» **Exercise requirements**
The expected output is every entry that follows, reproduced exactly.

» **Data provided**
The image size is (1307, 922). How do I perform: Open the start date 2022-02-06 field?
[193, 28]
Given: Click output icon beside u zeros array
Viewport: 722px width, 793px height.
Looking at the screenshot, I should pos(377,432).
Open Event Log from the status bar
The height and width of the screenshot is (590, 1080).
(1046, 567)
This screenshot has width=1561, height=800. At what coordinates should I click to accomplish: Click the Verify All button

» **Result for this exercise**
The image size is (1307, 922). How do I perform: Open the start date 2022-02-06 field?
[193, 28]
Given: Click output icon beside u zeros array
Viewport: 722px width, 793px height.
Looking at the screenshot, I should pos(377,432).
Open Event Log from the status bar
The height and width of the screenshot is (590, 1080).
(1046, 567)
This screenshot has width=1561, height=800. At what coordinates should I click to accomplish: Click the Verify All button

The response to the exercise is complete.